* [Problem to work on] While leaving the pictures out, set down only the lines from the one with "Given: Close the story with the X icon" through the end of the records, exactly as they stand.

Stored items

——————

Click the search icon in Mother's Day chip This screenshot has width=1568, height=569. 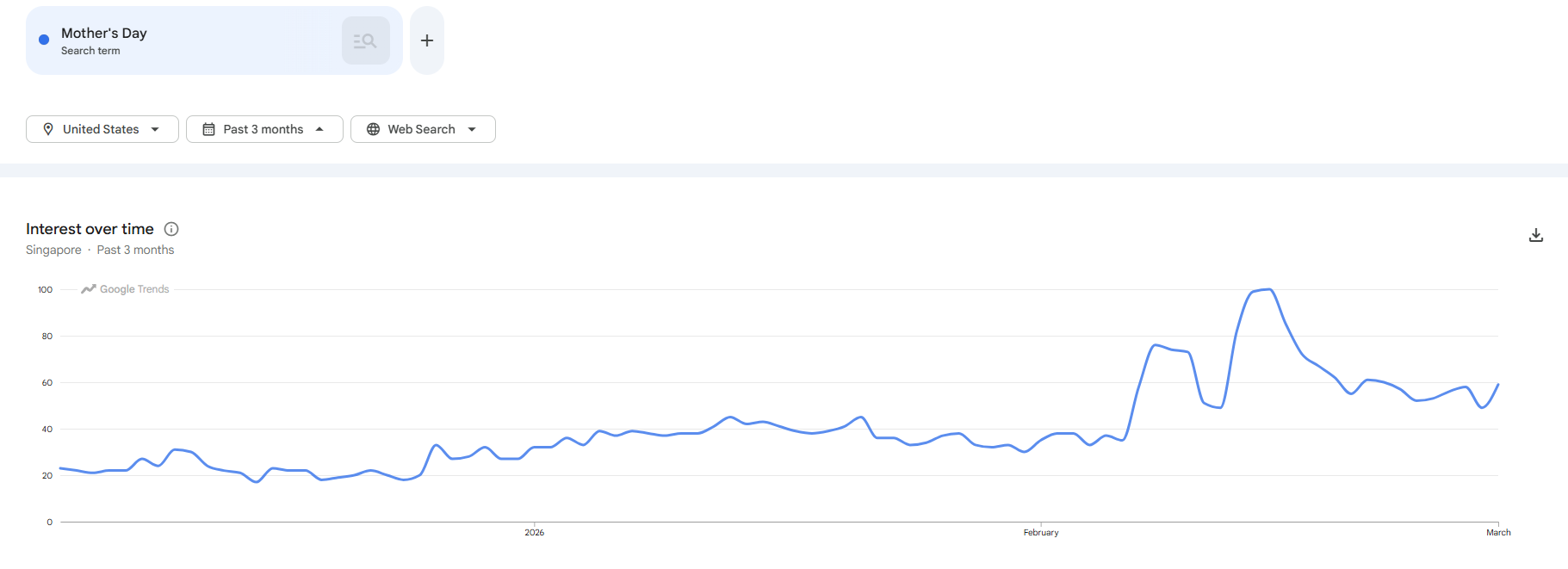point(365,40)
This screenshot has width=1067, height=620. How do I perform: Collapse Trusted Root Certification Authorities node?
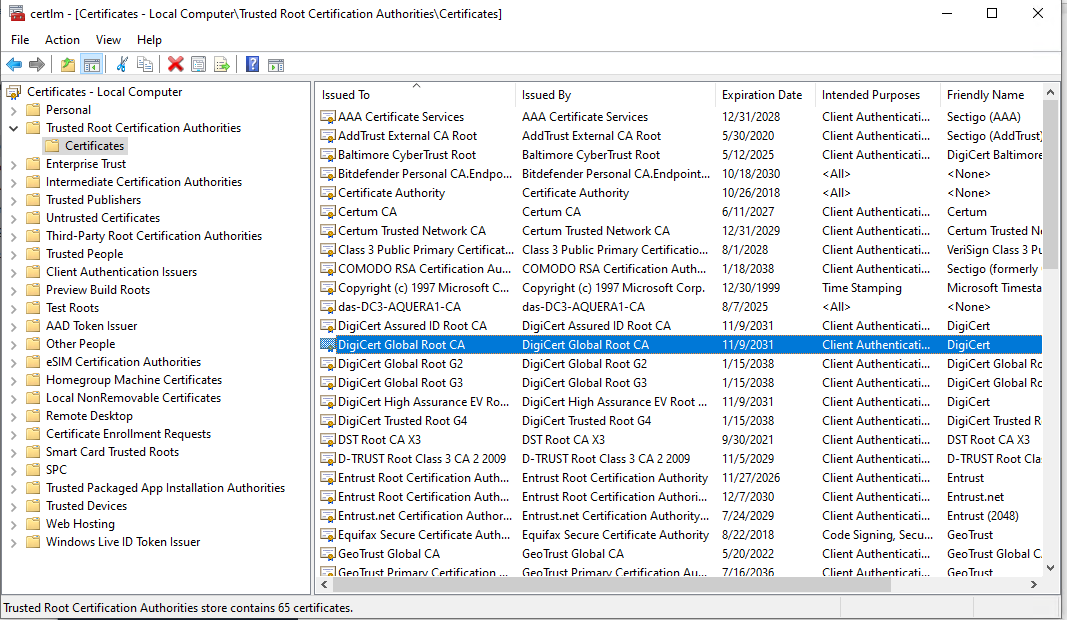tap(14, 128)
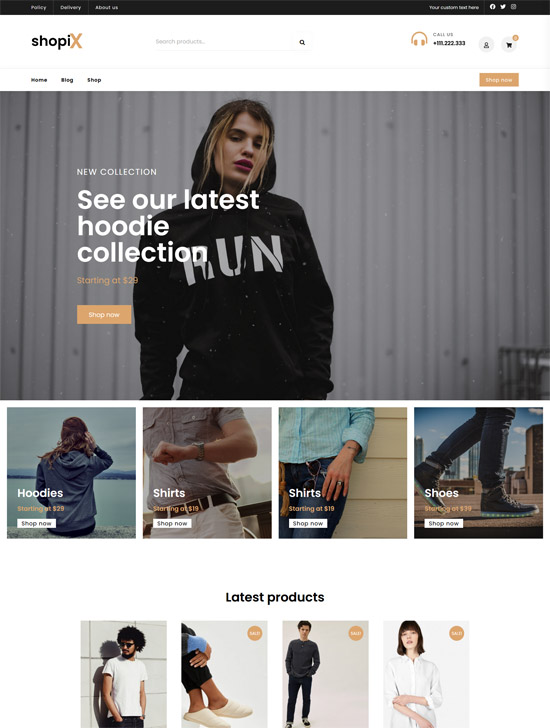Open the Instagram social icon
Viewport: 550px width, 728px height.
[x=513, y=7]
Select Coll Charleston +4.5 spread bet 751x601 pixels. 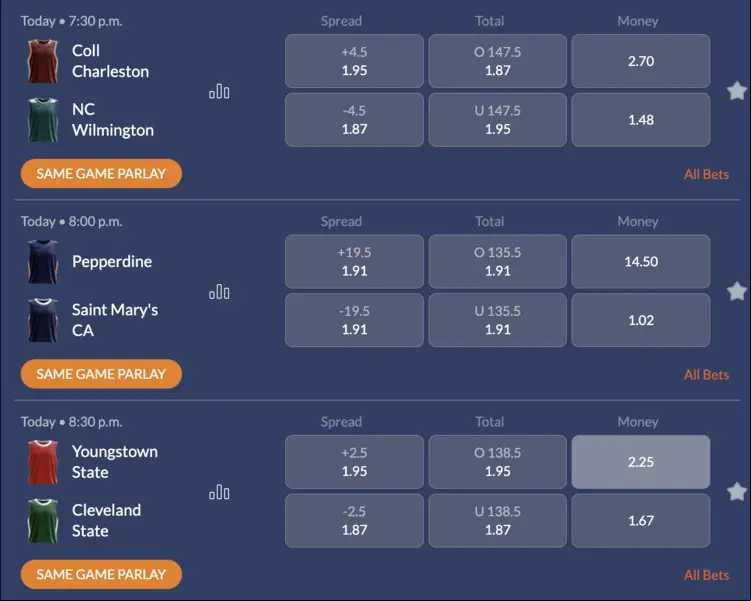(354, 61)
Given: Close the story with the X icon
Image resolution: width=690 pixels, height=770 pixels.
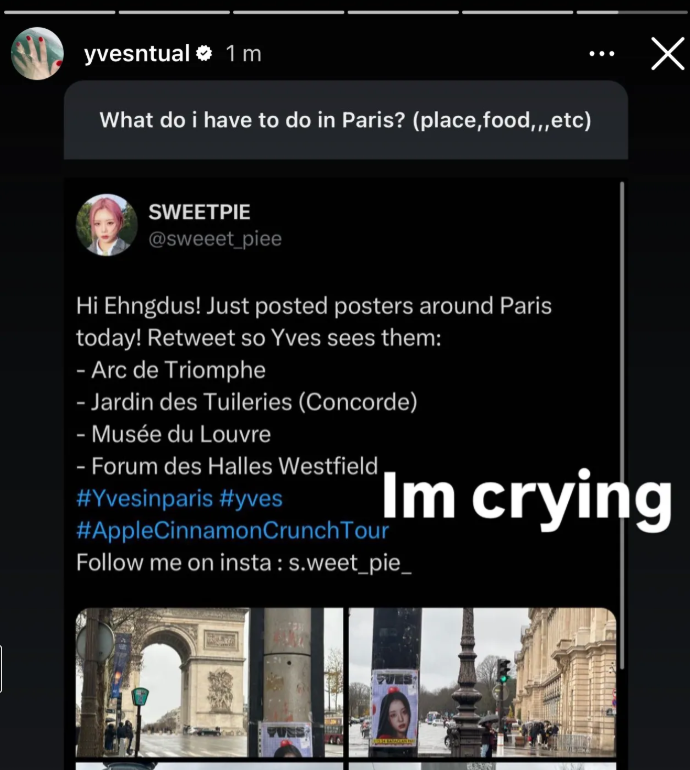Looking at the screenshot, I should coord(667,54).
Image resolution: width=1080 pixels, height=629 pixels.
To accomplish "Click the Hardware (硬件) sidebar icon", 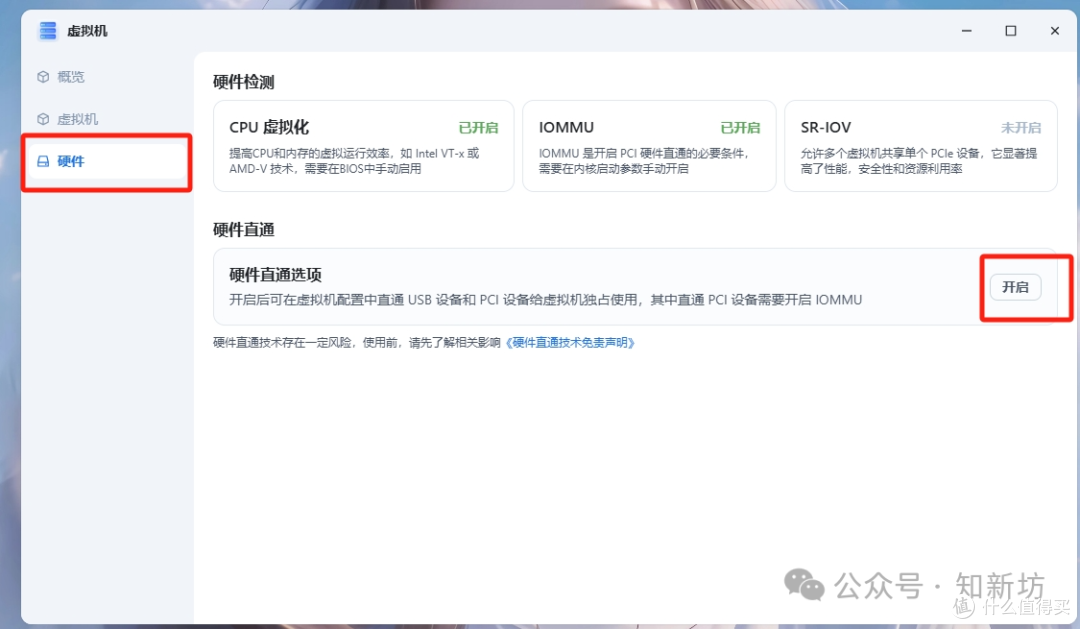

——————

* [Answer to this task]
Given: Close the story with the X icon
Image resolution: width=690 pixels, height=770 pixels.
Looking at the screenshot, I should coord(667,54).
Image resolution: width=1080 pixels, height=629 pixels.
To accomplish "Click the Hardware (硬件) sidebar icon", 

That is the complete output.